He got up from the chair and went back into his regular office. He had ordered a couch built long enough for even his oversized frame to stretch out comfortably upon. He lay down on it now; and let his mind run free, associating between the files he had just studied. First, the question of the second-in-command. Whoever he was, the references to him must appear more frequently than references to anyone else.
The practices his mind had developed for searching out such information went to work as he lay, completely relaxed, letting his conscious thoughts roam where they would. After a while they turned up the bit of code that had been in the files as " Id." The "one" had always been a numeral one and the "d" had been lower case.
These had always associated with something that might involve a legal component; and in some cases the legal connection was actually mentioned. It made Bleys think of the legalist who had countersigned Dahno's will. If "Id" stood in any way for him, there were certain things to recommend him for the position of second-in-command.
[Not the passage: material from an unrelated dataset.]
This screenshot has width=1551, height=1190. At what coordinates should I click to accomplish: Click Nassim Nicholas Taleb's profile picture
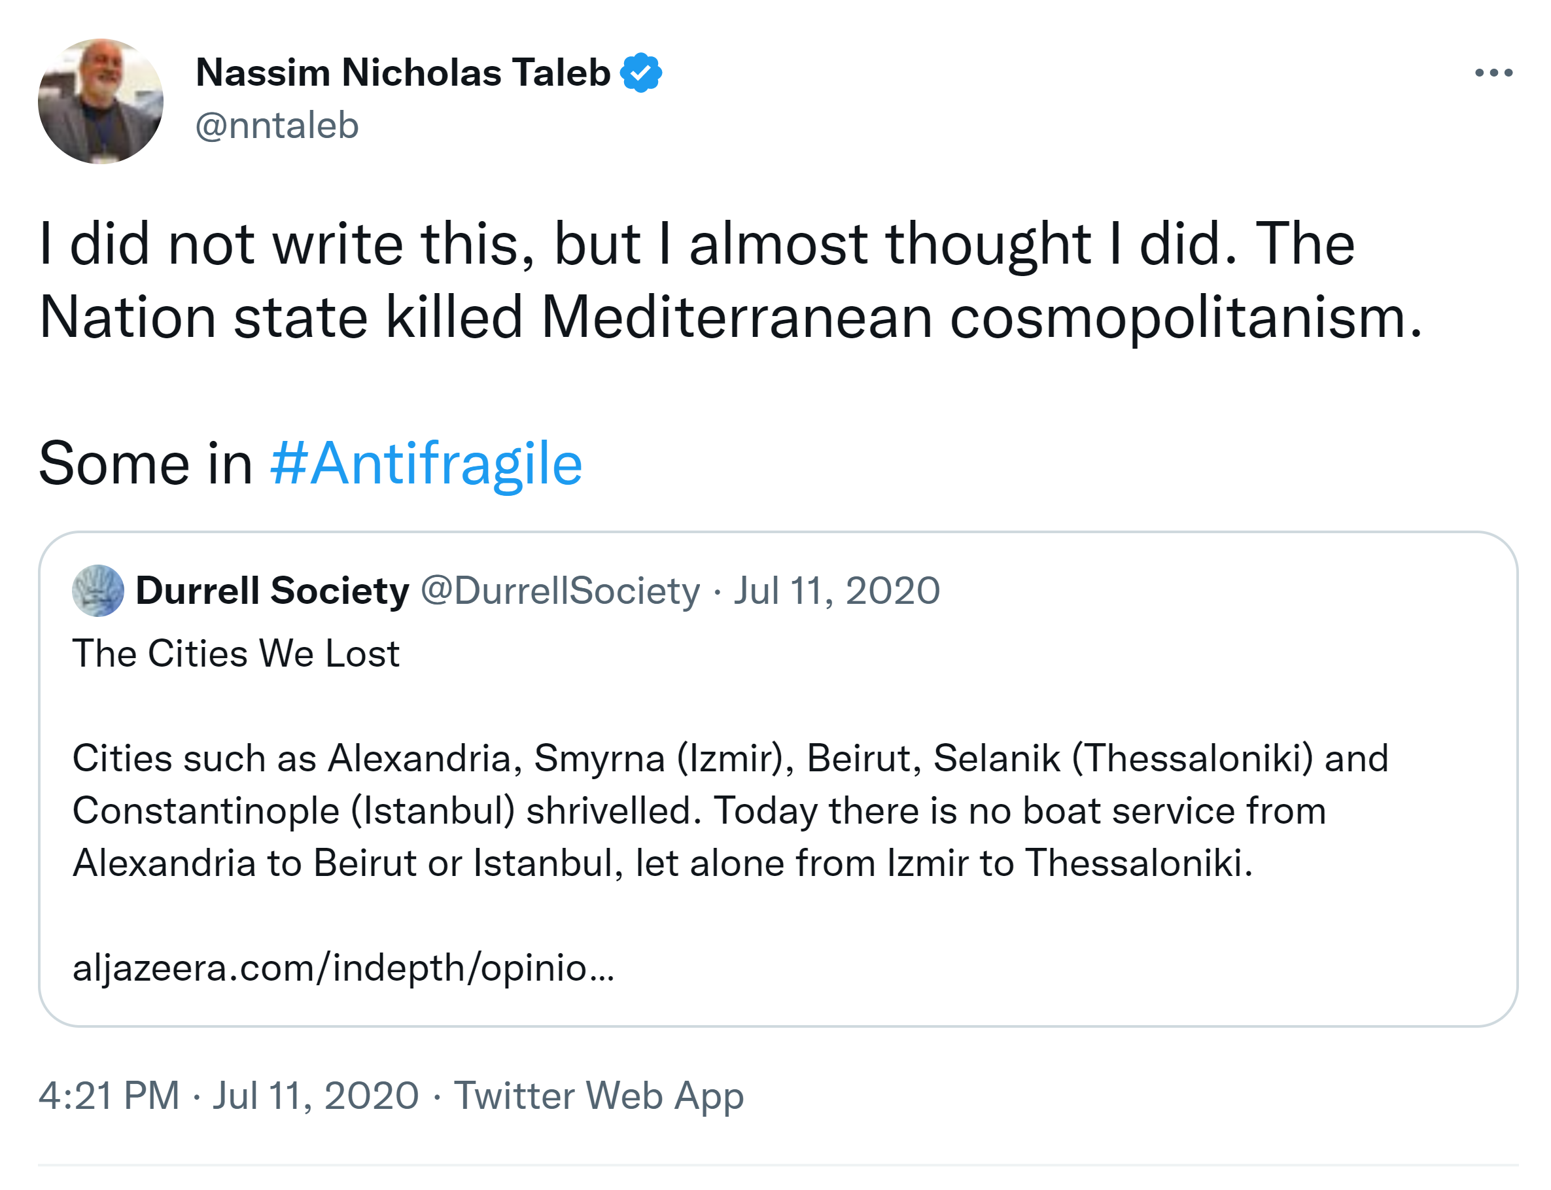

The first of these was the fact of his being so frequently mentioned in the secret files. Beyond that, there was the possibility that if it actually was him, then the "Id" at least signified a person; and no other bit of shorthand in context that could stand for a person cropped up so frequently.
Finally, Bleys' mind began to explore the situation—as a legalist it would be entirely reasonable that Dahno should consult with him as frequently as a second-in-command would need to be seen by Dahno without attracting attention.
Someone in Dahno's position, which was essentially that of a lobbyist, could be expected to run into legalistic problems. Particularly concerning bits of legislation with which the majority of his Member clients were concerned.
In short, it was perfect cover for a second-in-command.
Bleys tried for more evidence from what his mind remembered of the files, but nothing came. He abandoned that subject for the moment; and went instead to the one of the armed retainers.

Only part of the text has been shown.